# Free particle in spherical polar coords

1. Jun 2, 2009

### cscott

1. The problem statement, all variables and given/known data

Consider the time-independent Schrodinger equation in spherical polar coordinates for a free particle, in the case where we have an azimuthal quantum number $l=0$.
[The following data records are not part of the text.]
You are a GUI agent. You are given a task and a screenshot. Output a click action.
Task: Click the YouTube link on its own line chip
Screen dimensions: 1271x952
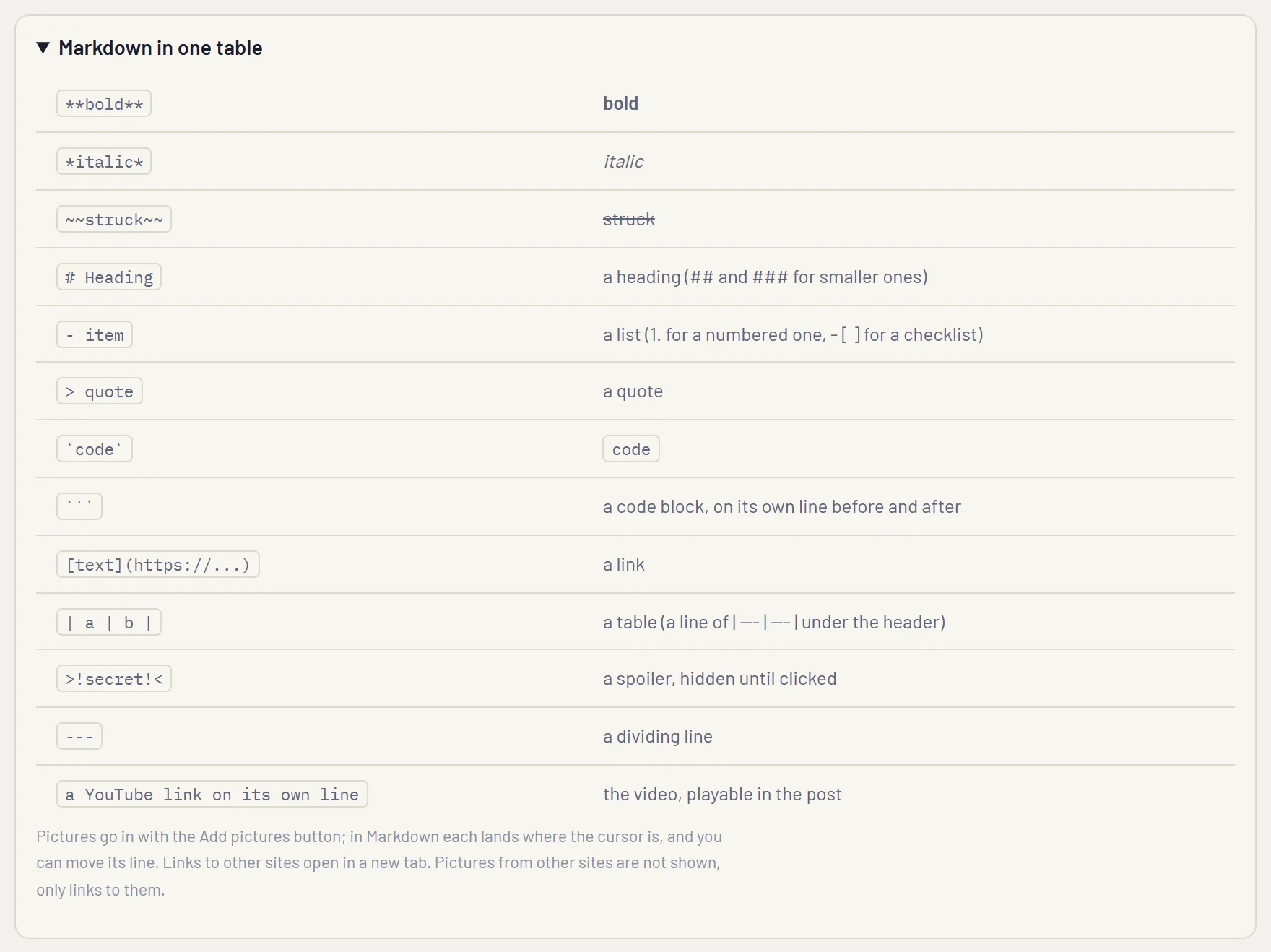[212, 794]
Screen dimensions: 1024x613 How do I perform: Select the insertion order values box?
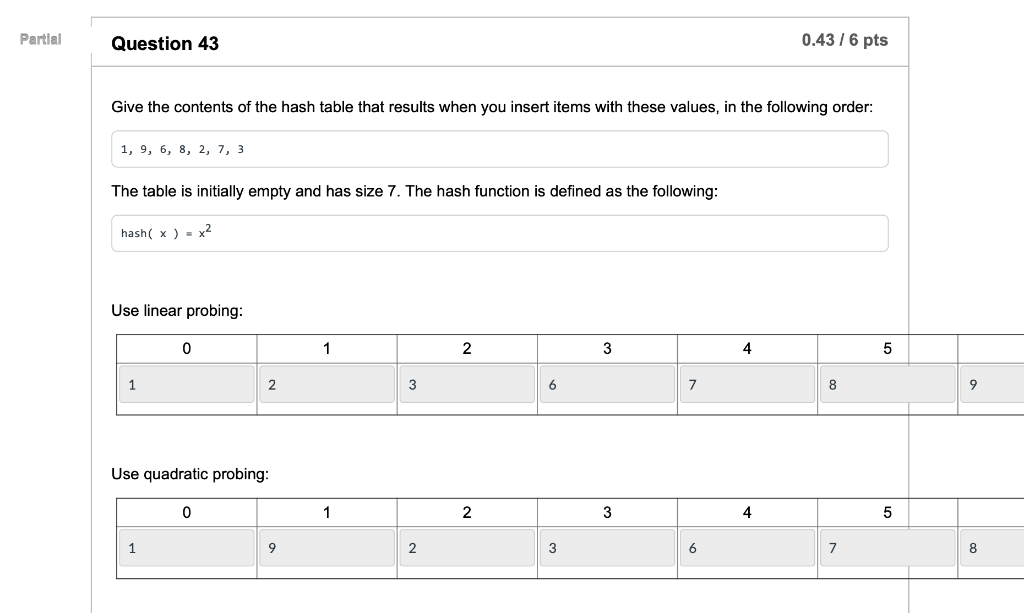tap(499, 148)
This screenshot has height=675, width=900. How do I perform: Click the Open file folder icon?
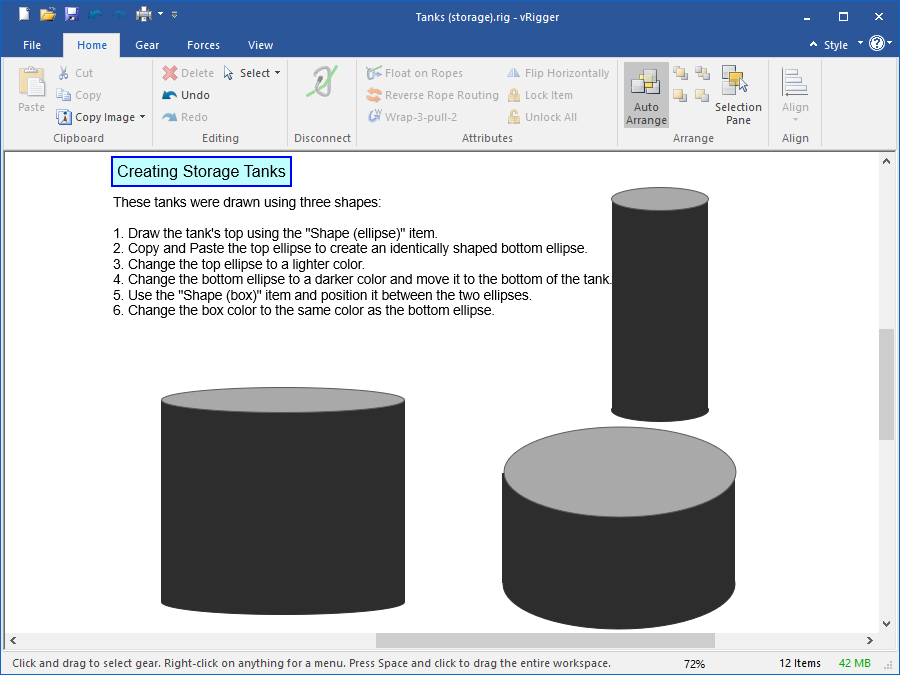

(a) Solve the radial equation to find the (unnormalized) radial wavefunction $R(r)$.
(b) Normalize $R(r)$, using the definition of the dirac delta function $\delta(k'-k)$.

2. Relevant equations

$$u(r) = rR(r)$$

$$-\frac{\hbar^2}{2m}\frac{d^2u}{dr^2} + \left[V + \frac{\hbar^2}{2m}\frac{l(l+1)}{r^2}\right]u = Eu$$

3. The attempt at a solution

For a free particle, $V=0$, and with $l = 0$ the radial equation reduces to,

$$\frac{d^2u}{dr^2}=-k^2u,~~k=\frac{\sqrt{2mE}}{\hbar}$$,

with solution,

$$u = A\sin(kr) + B\cos(kr)$$,

but $u(r)=rR(r)$, so $B=0$ for a normalizable wavefunction (considering r->0). Therefore,

$$R(r) = \frac{A}{r}\sin(kr)$$

and to normalize,

$$\int_{0}^{\inf} r^2|R(r)|^2~dr = 1$$

$$|A|^2 \int_{0}^{\inf} \sin^2(kr)~dr=1$$

How do I use the dirac delta function?

Last edited: Jun 3, 2009
2. Jun 3, 2009

### cscott

Should I keep $u$ as,

$$u(r)=Ae^{ikr}$$

$$R(r)=\frac{A}{r}e^{ikr}$$

3. Aug 5, 2009

### esorolla

Hi

Sorry, but I don't see why do you need to use the delta of k'-k. I would integrate the sine square but the problem is that you forgot the integration for the angular variables. Thus there is a "4 times pi" factor missed which should be at RHS of the last equation as denominator of 1/(4*pi) since the 4*pi is the result of the integration of

$$\int sin\theta d\theta \int d\varphi$$

This comes from the fact that to normalize you have to integrate in a volume whose differential element is

$$dv= r^2 sin\theta dr d\theta d\varphi$$

But I don't see anything else to be added.